> **SHORT TASK**:
Copy each line of the records below that contains the string "icon". Matching is case-sensitive.

> **GIVEN INFORMATION**:
+--

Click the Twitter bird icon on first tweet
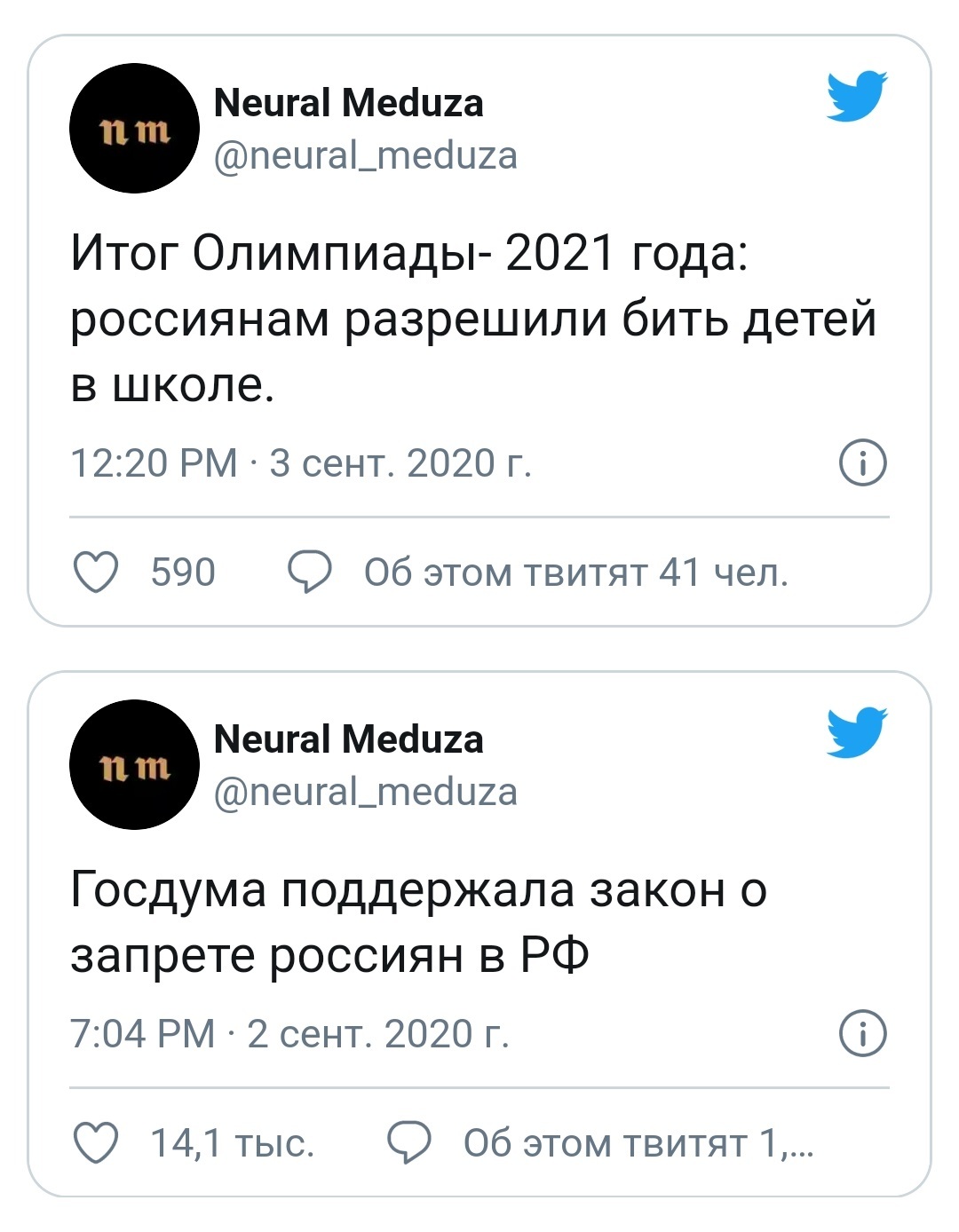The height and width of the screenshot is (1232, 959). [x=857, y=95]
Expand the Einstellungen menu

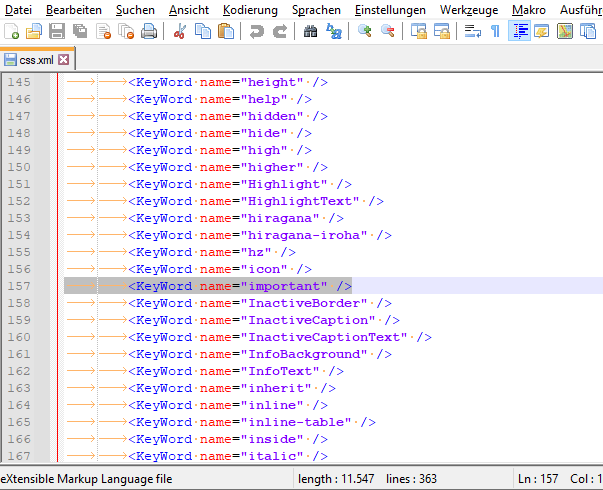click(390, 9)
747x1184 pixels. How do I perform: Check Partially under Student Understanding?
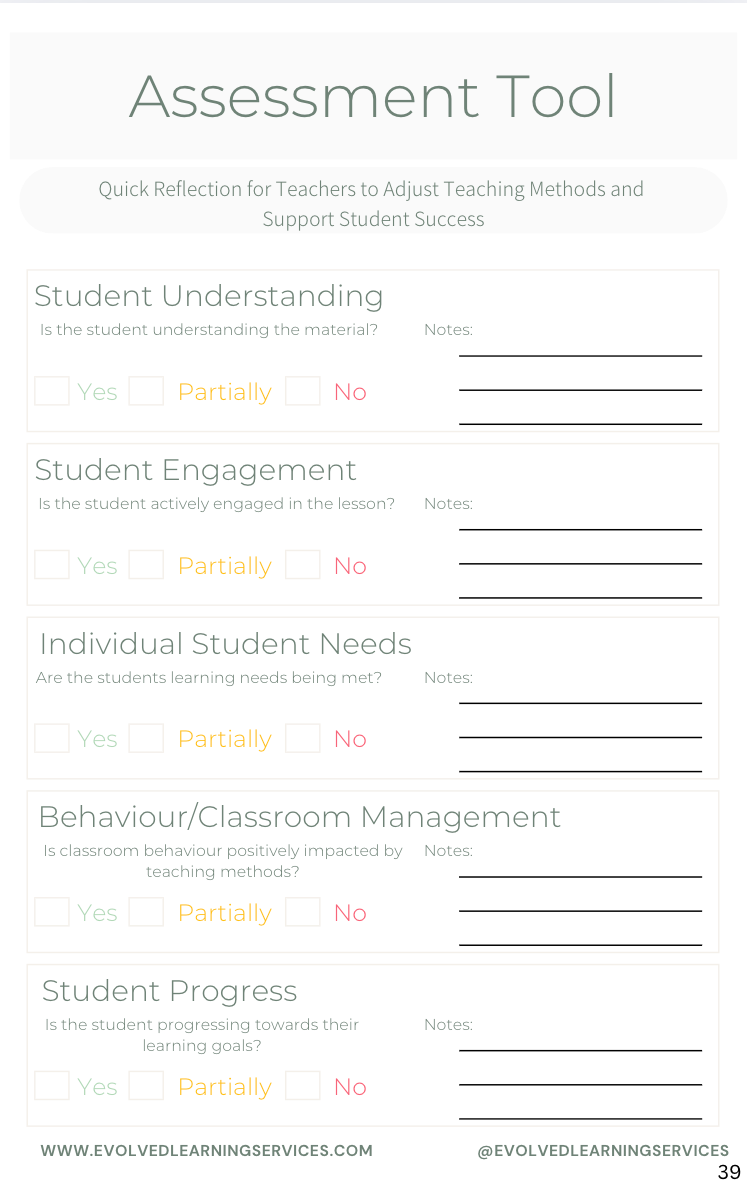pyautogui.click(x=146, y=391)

+--

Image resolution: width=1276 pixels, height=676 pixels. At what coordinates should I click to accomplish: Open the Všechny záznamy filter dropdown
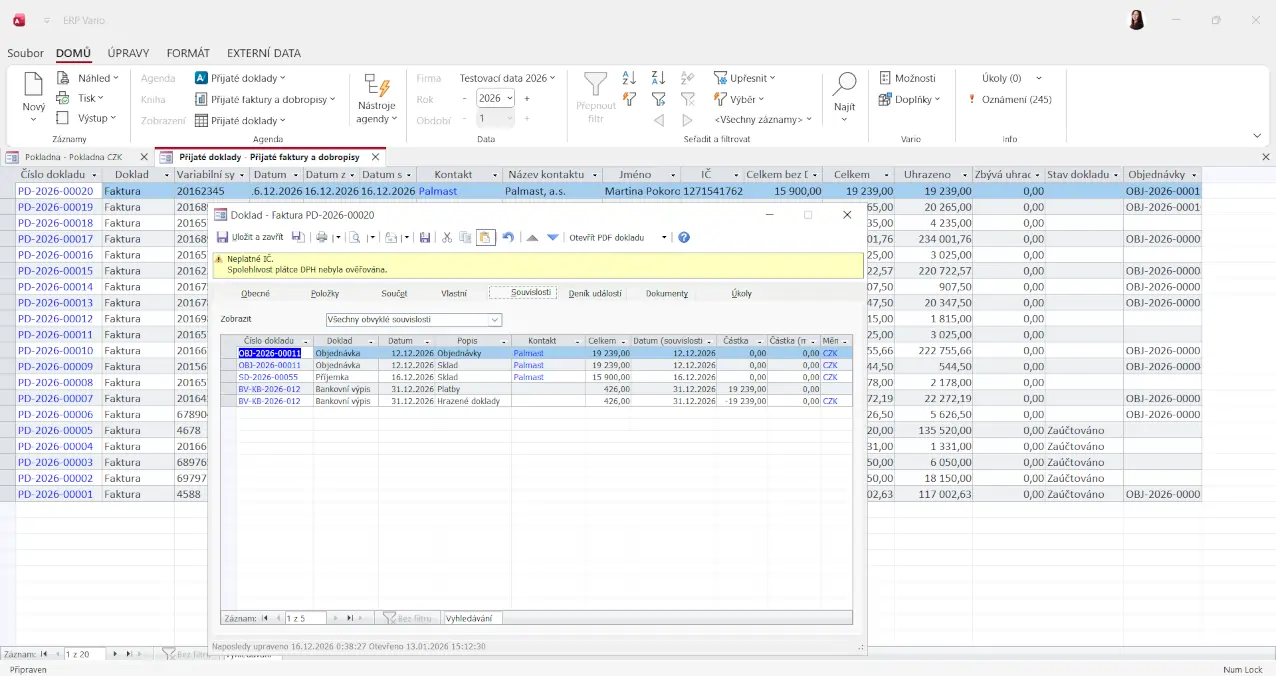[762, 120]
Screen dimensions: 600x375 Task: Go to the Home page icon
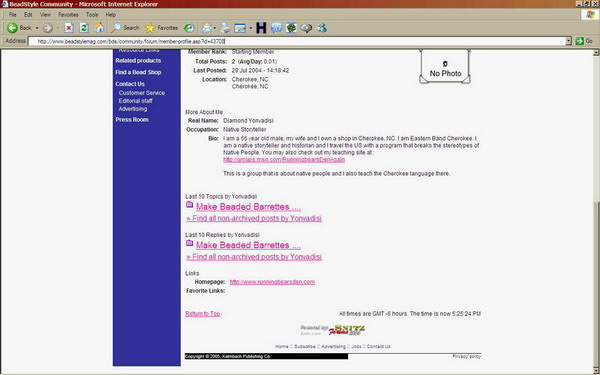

+--

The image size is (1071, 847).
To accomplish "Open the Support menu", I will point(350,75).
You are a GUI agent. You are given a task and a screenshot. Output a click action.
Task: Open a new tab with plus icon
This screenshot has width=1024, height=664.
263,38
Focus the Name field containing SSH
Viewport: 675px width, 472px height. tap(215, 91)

+--

> **EXERCISE ANSWER**:
Click the Twitter bird icon on first tweet
Screen dimensions: 600x375 Task: Go to the Home page icon
Task: Open a new tab with plus icon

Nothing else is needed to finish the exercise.